The study results revealed that anxiety and depression increased after the initial emergence of COVID-19, decreased for a period, and then increased again at the end of the year. Statistical analysis further revealed that participants more often used adaptive strategies to deal with their emotions, although the use of maladaptive strategies explained the portion of the variance in depression and anxiety throughout the largest study period.
Overall, the use of maladaptive emotion regulation strategies was associated with higher depression and anxiety, while the use of adaptive strategies was associated with lower anxiety but not depression. For example, positive reappraisal, which is when a person assigns a positive meaning to a stressful situation, appeared to mitigate depression and anxiety during the early phase of the pandemic. Rumination, which is when a person has recurring thoughts about negative feelings or experiences, appeared to worsen symptoms in the early phase. Self-blame, when someone blames themselves for a negative event, predicted increased anxiety at the end of 2020, and both self-blame and rumination predicted worse depression.
Interestingly, refocus on planning, which is when a person considers future steps and engages in planning, also predicts worse depression at the end of the year, despite being considered an adaptive emotion regulation strategy. According to the study authors, this is consistent with research suggesting that the effectiveness of an adaptive strategy depends on the situation in which it is being used.
Furthermore, there was some evidence that participants’ brain structure predicted their psychological well-being. Cortical thickness in the right lateral prefrontal cortex (assessed prior to the pandemic) was associated with worse mental health during the early phase of the pandemic, and this association was mediated by greater rumination. Cortical thickness was also associated with psychological health at the end of the year but was mediated by mental well-being experienced earlier during the pandemic.

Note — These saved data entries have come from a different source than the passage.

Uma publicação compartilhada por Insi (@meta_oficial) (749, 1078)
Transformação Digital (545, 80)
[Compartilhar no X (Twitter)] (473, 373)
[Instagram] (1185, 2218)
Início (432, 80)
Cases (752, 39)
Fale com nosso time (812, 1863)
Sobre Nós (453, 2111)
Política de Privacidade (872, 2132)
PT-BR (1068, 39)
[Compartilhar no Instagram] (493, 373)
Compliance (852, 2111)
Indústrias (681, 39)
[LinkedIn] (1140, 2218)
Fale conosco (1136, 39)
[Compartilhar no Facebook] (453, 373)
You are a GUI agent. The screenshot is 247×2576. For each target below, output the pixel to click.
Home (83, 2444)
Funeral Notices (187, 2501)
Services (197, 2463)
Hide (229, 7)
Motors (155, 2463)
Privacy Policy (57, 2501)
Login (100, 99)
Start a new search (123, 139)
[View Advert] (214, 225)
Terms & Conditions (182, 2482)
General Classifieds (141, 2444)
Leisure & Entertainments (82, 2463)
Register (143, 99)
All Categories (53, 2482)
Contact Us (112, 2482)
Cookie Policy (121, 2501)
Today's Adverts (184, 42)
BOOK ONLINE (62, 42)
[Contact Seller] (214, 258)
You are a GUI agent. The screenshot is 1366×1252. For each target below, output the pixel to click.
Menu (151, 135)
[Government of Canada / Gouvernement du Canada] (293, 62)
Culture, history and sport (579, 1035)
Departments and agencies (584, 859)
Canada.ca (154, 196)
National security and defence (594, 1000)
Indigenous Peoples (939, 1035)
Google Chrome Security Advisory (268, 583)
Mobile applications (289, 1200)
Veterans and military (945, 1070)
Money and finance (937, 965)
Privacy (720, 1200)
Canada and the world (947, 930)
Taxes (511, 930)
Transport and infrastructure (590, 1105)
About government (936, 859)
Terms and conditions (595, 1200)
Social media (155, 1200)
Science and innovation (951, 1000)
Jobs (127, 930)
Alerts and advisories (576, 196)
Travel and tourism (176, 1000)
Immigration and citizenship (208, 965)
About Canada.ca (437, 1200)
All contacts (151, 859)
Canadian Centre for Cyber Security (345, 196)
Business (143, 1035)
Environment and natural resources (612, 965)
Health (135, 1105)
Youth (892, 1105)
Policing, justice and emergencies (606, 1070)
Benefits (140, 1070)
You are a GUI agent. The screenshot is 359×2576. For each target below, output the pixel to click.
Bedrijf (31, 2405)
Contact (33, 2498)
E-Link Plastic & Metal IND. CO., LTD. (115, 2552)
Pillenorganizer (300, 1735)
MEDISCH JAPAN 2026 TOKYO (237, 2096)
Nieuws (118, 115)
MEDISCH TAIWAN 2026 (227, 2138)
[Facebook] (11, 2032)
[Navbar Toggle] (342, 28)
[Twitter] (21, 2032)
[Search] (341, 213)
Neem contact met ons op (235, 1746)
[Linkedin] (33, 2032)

Overall, the study results suggest that the use of emotion regulation strategies influenced psychological well-being during the pandemic. “Our findings underline the potential of interventions minimizing maladaptive emotion regulation use in response to negative life events,” the authors write, later adding, “Due to substantial personal and societal costs associated with mental health disorders, such as anxiety and depression, an early identification of risk factors for the development and biological and psychological markers for treatment response are of great importance.”
Among limitations, the study data did not include clinical assessments from before the pandemic, so researchers could not determine whether depression and anxiety increased with the onset of the COVID crisis.
The study, “Prefrontal cortical thickness, emotion regulation strategy use and COVID-19 mental health”, was authored by Plamina Dimanova, Réka Borbás, Cilly Bernardette Schnider, Lynn Valérie Fehlbaum, and Nora Maria Raschle.